To account for any uncertainty created by the stay, OSHA is exercising enforcement discretion with respect to the compliance dates of the ETS. To provide employers with sufficient time to come into compliance, OSHA will not issue citations for noncompliance with any requirements of the ETS before January 10 and will not issue citations for noncompliance with the standard’s testing requirements before February 9, so long as an employer is exercising reasonable, good faith efforts to come into compliance with the standard. OSHA will work closely with the regulated community to provide compliance assistance.
The original compliance date was 12/6/2021 for all provisions of the ETS except for the weekly testing requirement which was to take effect 1/4/2022. All employers subject to the OSHA Vaccination and Testing ETS will need to begin complying with the requirements by the revised dates.
All of the provisions in the ETS remain without change, including an exemption for employers that are required to comply with the OSHA Healthcare ETS.
The OSHA Healthcare ETS applies to all certified home health and hospice agencies and to most non-certified agencies that provide care in the home. However, the OSHA Healthcare ETS, does not apply to healthcare support services that are performed away from the healthcare setting, which for most providers, includes their administrative staff.
Because OSHA intends for there to be no gaps between the two COVID ETS, employees not subject to the Healthcare ETS are covered under the COVID-19 Vaccination and Testing ETS. Therefore, it will be necessary for employers with employees covered by the OSHA Healthcare ETS to determine if they also have employees covered by OSHA Vaccination and Testing ETS.
Employers with greater than 100 employees will need to understand what is required to comply with the OSHA Vaccination and Testing ETS and which employees are subject to these mandates.
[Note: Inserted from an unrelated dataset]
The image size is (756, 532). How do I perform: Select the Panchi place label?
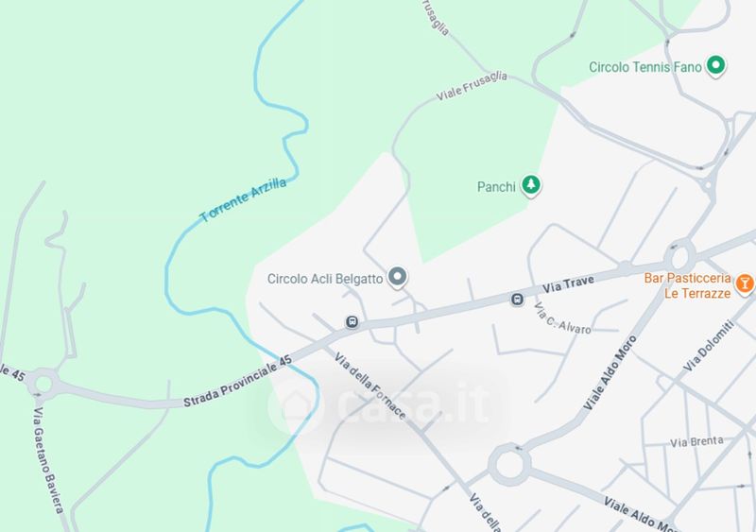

To further complicate matters, the OSHA Healthcare ETS is due to expire on 12/21/2021. It is unclear what OSHA intends for that ETS going forward.
Although opponents of the OSHA vaccine and testing mandate plan to proceeded to the United States Supreme Court, employers should be prepared to comply with the requirements by the revise compliance dates.
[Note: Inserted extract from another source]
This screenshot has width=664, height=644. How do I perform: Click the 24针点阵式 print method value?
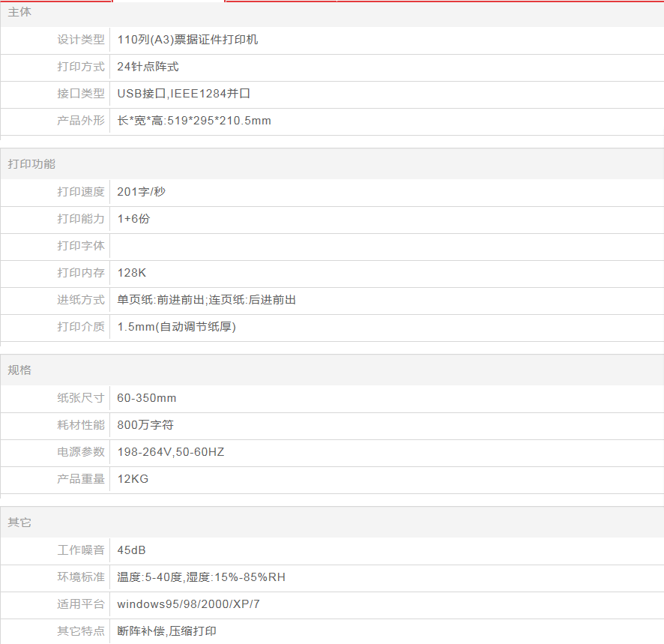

Presently, there is no change in the injunction on CMS’ rule for a vaccine mandate. CMS issued a suspension on enforcement of its vaccine mandate that is still in place.
OSHA has several tools and resources on their Vaccination and Testing ETS website which includes; fact sheets, policy templates and an extensive FAQ document.
Additionally, a November 16, 2022, the National Association for Home Care & Hospice (NAHC) webinar reviewed the requirements of the two OSHA ETS’ and the CMS vaccine mandate rule, along with the application to home health, hospice, and home care providers. An FAQ document was developed from questions received during the webcast.